LuAnn Lundquist | When There’s Nowhere to Turn
On a sunny day, LuAnn Lundquist and her husband moved her husband’s parents across the street from their home in Phoenix, Arizona. Her father-in-law had developed dementia and her mother-in-law’s health was declining due to type I diabetes. Soon after, her mother-in-law passed away, leaving LuAnn and her family to take care of the now widowed father-in-law.
“His memory was declining dramatically,” LuAnn remarked. “He didn’t know how to cook or clean. He would take his truck and get lost. Soon we had to move him in with us.”
LuAnn quit her job to take care of her father-in-law as his memory deteriorated. It was a difficult and taxing time for her and her family. This event is what inspired her to work as the Executive Director of Memory Matters Utah, a nonprofit that provides services, education, and activities to those with dementia and their caregivers.

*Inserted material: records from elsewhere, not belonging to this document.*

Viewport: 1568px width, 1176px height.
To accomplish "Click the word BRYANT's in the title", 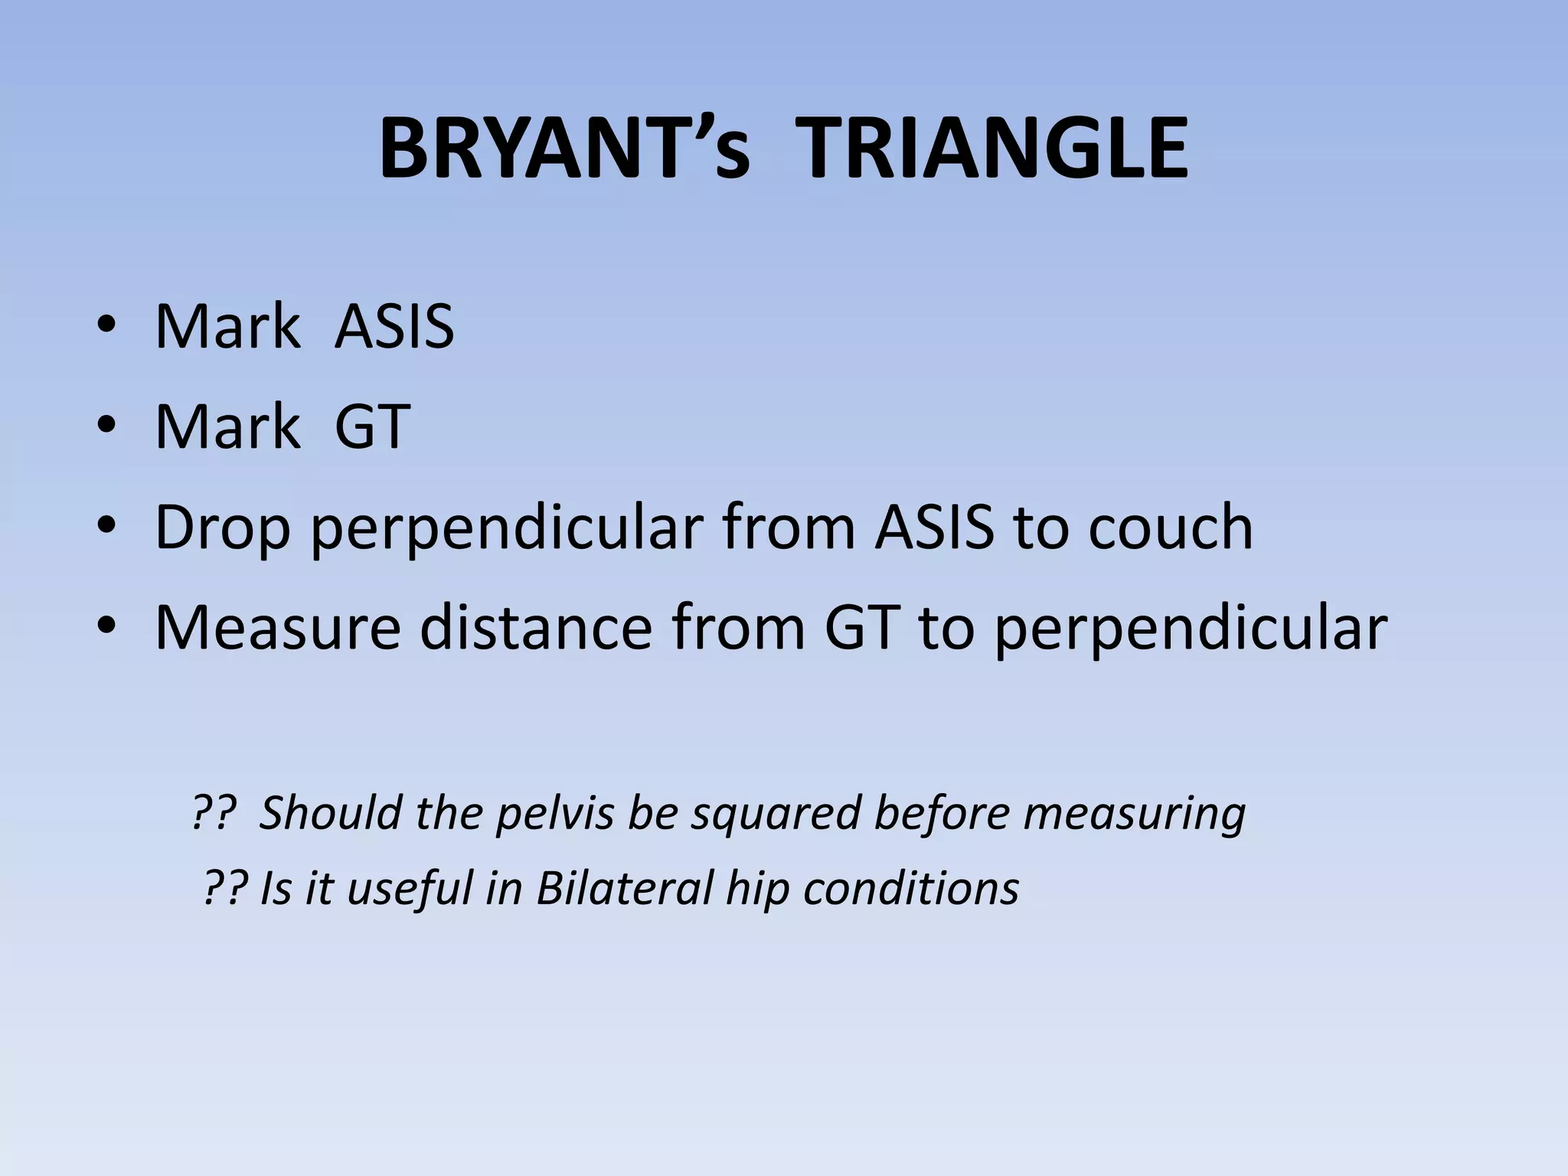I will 564,149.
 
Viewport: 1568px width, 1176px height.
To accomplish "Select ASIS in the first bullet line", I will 394,327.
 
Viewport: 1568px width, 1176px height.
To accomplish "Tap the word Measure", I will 277,628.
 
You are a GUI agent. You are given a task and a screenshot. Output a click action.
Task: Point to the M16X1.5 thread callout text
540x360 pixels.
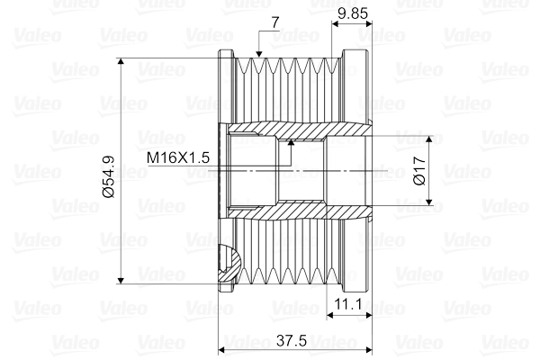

After a previous organization serving this community closed its doors five years ago, LuAnn and her husband decided to start Memory Matters Utah with her own savings and additional funding provided by generous community members who wish to remain anonymous.
“It was really scary,” LuAnn laughed. “But we’re the only resource. We’re it.”
Twenty-three percent of the total population in Southern Utah are in the retired age range, those 60 and above. LuAnn said one out of eight in that population will develop some kind of memory loss condition. As of now, Memory Matters Utah is the only local organization that provides the type of assistance they do.
“They can call a national organization in Chicago, but they won’t be getting the local help they need,” LuAnn said.
Memory Matters provides support groups, activities, and education to those with a memory loss condition as well as the caregivers. Often times, it’s the caregivers that come through the doors that need the most help.
“There’s no end date,” LuAnn remarked. “They’ve joined a club that no one really wants to join. They’re frustrated, scared, and tired. They don’t know what to do.”
LuAnn is proud to say how much the community has supported Memory Matters Utah with volunteer time and donations. She noted one couple who had been caregivers to a loved one. Although they are no longer caregivers, they continue to come to the Memory Matters Support Group, offer support to other caregivers, fundraise in the community, and provide furniture and supplies for the office.
LuAnn noted that the real impact Memory Matters has is on the individual people in our community. She recalls one day making a phone call to a couple in an isolated region. The husband had early onset dementia and the wife a medical condition. It had snowed on a weekend and when the volunteer made their daily call to this couple on Tuesday, they found out their pipes had froze and no running water for days. The wife had been shoveling snow to melt for drinking water and for baths.
The volunteer immediately called a church in a nearby community who rallied a few people to shovel snow out of their driveway and take them to get emergency help.
“She was so grateful,” LuAnn said. “Now whenever we call she has a smile on her face because of all those people who helped her and her husband.”